Saved data entries
══════════

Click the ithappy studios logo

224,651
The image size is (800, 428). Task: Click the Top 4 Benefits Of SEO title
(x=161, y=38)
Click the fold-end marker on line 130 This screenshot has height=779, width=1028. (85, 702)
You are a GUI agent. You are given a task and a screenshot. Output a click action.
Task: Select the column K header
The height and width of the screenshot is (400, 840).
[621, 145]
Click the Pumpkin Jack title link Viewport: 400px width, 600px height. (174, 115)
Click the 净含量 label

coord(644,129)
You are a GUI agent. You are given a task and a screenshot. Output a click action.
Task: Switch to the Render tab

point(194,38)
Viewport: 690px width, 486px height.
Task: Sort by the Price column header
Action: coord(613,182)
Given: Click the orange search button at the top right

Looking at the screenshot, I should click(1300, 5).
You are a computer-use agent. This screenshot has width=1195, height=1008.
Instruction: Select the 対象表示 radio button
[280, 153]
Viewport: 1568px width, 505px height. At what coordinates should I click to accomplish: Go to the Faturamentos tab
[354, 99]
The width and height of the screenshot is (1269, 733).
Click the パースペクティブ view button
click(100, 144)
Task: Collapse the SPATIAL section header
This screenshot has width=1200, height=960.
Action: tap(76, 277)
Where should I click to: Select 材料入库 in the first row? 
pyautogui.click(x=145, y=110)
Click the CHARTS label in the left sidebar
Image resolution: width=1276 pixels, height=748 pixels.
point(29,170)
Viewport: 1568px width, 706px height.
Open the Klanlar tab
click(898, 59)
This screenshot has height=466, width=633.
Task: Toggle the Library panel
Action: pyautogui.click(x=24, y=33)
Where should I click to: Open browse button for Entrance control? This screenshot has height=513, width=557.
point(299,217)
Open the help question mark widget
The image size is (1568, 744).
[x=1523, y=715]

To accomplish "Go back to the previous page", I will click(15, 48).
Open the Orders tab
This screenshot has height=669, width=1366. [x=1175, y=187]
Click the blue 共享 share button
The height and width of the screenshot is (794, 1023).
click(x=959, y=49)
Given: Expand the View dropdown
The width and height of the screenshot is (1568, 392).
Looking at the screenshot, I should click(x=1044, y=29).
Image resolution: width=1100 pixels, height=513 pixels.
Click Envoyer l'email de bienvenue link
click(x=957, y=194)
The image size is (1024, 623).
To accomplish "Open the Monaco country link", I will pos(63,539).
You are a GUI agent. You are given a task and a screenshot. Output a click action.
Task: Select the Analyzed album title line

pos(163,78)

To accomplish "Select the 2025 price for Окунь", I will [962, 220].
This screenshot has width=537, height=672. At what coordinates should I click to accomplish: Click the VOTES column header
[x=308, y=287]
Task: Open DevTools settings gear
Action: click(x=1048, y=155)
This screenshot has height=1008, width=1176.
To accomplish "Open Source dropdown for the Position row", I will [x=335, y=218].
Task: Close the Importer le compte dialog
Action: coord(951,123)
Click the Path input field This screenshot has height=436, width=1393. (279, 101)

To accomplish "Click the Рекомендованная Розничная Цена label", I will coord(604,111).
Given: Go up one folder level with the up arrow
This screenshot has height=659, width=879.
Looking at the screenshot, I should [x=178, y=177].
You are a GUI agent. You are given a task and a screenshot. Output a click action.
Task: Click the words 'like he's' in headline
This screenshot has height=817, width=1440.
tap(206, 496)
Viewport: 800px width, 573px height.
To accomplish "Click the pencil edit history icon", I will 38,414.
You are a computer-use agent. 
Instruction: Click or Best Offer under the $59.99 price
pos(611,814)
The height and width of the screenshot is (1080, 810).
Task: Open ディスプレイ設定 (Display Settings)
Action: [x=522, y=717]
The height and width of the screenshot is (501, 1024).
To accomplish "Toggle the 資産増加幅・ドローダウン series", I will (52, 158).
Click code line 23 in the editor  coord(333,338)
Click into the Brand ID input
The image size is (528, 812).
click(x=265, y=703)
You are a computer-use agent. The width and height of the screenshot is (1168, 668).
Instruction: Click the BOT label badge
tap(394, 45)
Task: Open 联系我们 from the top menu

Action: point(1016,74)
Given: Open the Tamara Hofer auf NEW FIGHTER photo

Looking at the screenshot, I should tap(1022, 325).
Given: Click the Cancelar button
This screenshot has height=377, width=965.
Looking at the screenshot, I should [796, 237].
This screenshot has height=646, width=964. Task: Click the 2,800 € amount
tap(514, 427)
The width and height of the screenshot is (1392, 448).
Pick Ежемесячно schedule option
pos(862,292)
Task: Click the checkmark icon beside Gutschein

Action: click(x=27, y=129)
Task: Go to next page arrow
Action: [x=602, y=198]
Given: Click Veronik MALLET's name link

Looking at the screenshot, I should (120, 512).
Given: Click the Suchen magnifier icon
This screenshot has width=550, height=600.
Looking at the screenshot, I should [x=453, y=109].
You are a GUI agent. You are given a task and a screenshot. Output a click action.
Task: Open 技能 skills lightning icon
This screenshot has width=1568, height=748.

══════════

→ **TASK DIRECTIONS**: Each record above should be given again exactly as it appears.

→ **TASK RESULT**:
Click the ithappy studios logo

224,651
The image size is (800, 428). Task: Click the Top 4 Benefits Of SEO title
(x=161, y=38)
Click the fold-end marker on line 130 This screenshot has height=779, width=1028. (85, 702)
You are a GUI agent. You are given a task and a screenshot. Output a click action.
Task: Select the column K header
The height and width of the screenshot is (400, 840).
[621, 145]
Click the Pumpkin Jack title link Viewport: 400px width, 600px height. (174, 115)
Click the 净含量 label

coord(644,129)
You are a GUI agent. You are given a task and a screenshot. Output a click action.
Task: Switch to the Render tab

point(194,38)
Viewport: 690px width, 486px height.
Task: Sort by the Price column header
Action: coord(613,182)
Given: Click the orange search button at the top right

Looking at the screenshot, I should click(1300, 5).
You are a computer-use agent. This screenshot has width=1195, height=1008.
Instruction: Select the 対象表示 radio button
[280, 153]
Viewport: 1568px width, 505px height. At what coordinates should I click to accomplish: Go to the Faturamentos tab
[354, 99]
The width and height of the screenshot is (1269, 733).
Click the パースペクティブ view button
click(100, 144)
Task: Collapse the SPATIAL section header
This screenshot has width=1200, height=960.
Action: tap(76, 277)
Where should I click to: Select 材料入库 in the first row? 
pyautogui.click(x=145, y=110)
Click the CHARTS label in the left sidebar
Image resolution: width=1276 pixels, height=748 pixels.
point(29,170)
Viewport: 1568px width, 706px height.
Open the Klanlar tab
click(898, 59)
This screenshot has height=466, width=633.
Task: Toggle the Library panel
Action: pyautogui.click(x=24, y=33)
Where should I click to: Open browse button for Entrance control? This screenshot has height=513, width=557.
point(299,217)
Open the help question mark widget
The image size is (1568, 744).
[x=1523, y=715]

To accomplish "Go back to the previous page", I will click(15, 48).
Open the Orders tab
This screenshot has height=669, width=1366. [x=1175, y=187]
Click the blue 共享 share button
The height and width of the screenshot is (794, 1023).
click(x=959, y=49)
Given: Expand the View dropdown
The width and height of the screenshot is (1568, 392).
Looking at the screenshot, I should click(x=1044, y=29).
Image resolution: width=1100 pixels, height=513 pixels.
Click Envoyer l'email de bienvenue link
click(x=957, y=194)
The image size is (1024, 623).
To accomplish "Open the Monaco country link", I will pos(63,539).
You are a GUI agent. You are given a task and a screenshot. Output a click action.
Task: Select the Analyzed album title line

pos(163,78)

To accomplish "Select the 2025 price for Окунь", I will [962, 220].
This screenshot has width=537, height=672. At what coordinates should I click to accomplish: Click the VOTES column header
[x=308, y=287]
Task: Open DevTools settings gear
Action: click(x=1048, y=155)
This screenshot has height=1008, width=1176.
To accomplish "Open Source dropdown for the Position row", I will [x=335, y=218].
Task: Close the Importer le compte dialog
Action: coord(951,123)
Click the Path input field This screenshot has height=436, width=1393. (279, 101)

To accomplish "Click the Рекомендованная Розничная Цена label", I will coord(604,111).
Given: Go up one folder level with the up arrow
This screenshot has height=659, width=879.
Looking at the screenshot, I should [x=178, y=177].
You are a GUI agent. You are given a task and a screenshot. Output a click action.
Task: Click the words 'like he's' in headline
This screenshot has height=817, width=1440.
tap(206, 496)
Viewport: 800px width, 573px height.
To accomplish "Click the pencil edit history icon", I will 38,414.
You are a computer-use agent. 
Instruction: Click or Best Offer under the $59.99 price
pos(611,814)
The height and width of the screenshot is (1080, 810).
Task: Open ディスプレイ設定 (Display Settings)
Action: [x=522, y=717]
The height and width of the screenshot is (501, 1024).
To accomplish "Toggle the 資産増加幅・ドローダウン series", I will (52, 158).
Click code line 23 in the editor  coord(333,338)
Click into the Brand ID input
The image size is (528, 812).
click(x=265, y=703)
You are a computer-use agent. The width and height of the screenshot is (1168, 668).
Instruction: Click the BOT label badge
tap(394, 45)
Task: Open 联系我们 from the top menu

Action: point(1016,74)
Given: Open the Tamara Hofer auf NEW FIGHTER photo

Looking at the screenshot, I should tap(1022, 325).
Given: Click the Cancelar button
This screenshot has height=377, width=965.
Looking at the screenshot, I should [796, 237].
This screenshot has height=646, width=964. Task: Click the 2,800 € amount
tap(514, 427)
The width and height of the screenshot is (1392, 448).
Pick Ежемесячно schedule option
pos(862,292)
Task: Click the checkmark icon beside Gutschein

Action: click(x=27, y=129)
Task: Go to next page arrow
Action: [x=602, y=198]
Given: Click Veronik MALLET's name link

Looking at the screenshot, I should (120, 512).
Given: Click the Suchen magnifier icon
This screenshot has width=550, height=600.
Looking at the screenshot, I should [x=453, y=109].
You are a GUI agent. You are given a task and a screenshot. Output a click action.
Task: Open 技能 skills lightning icon
This screenshot has width=1568, height=748.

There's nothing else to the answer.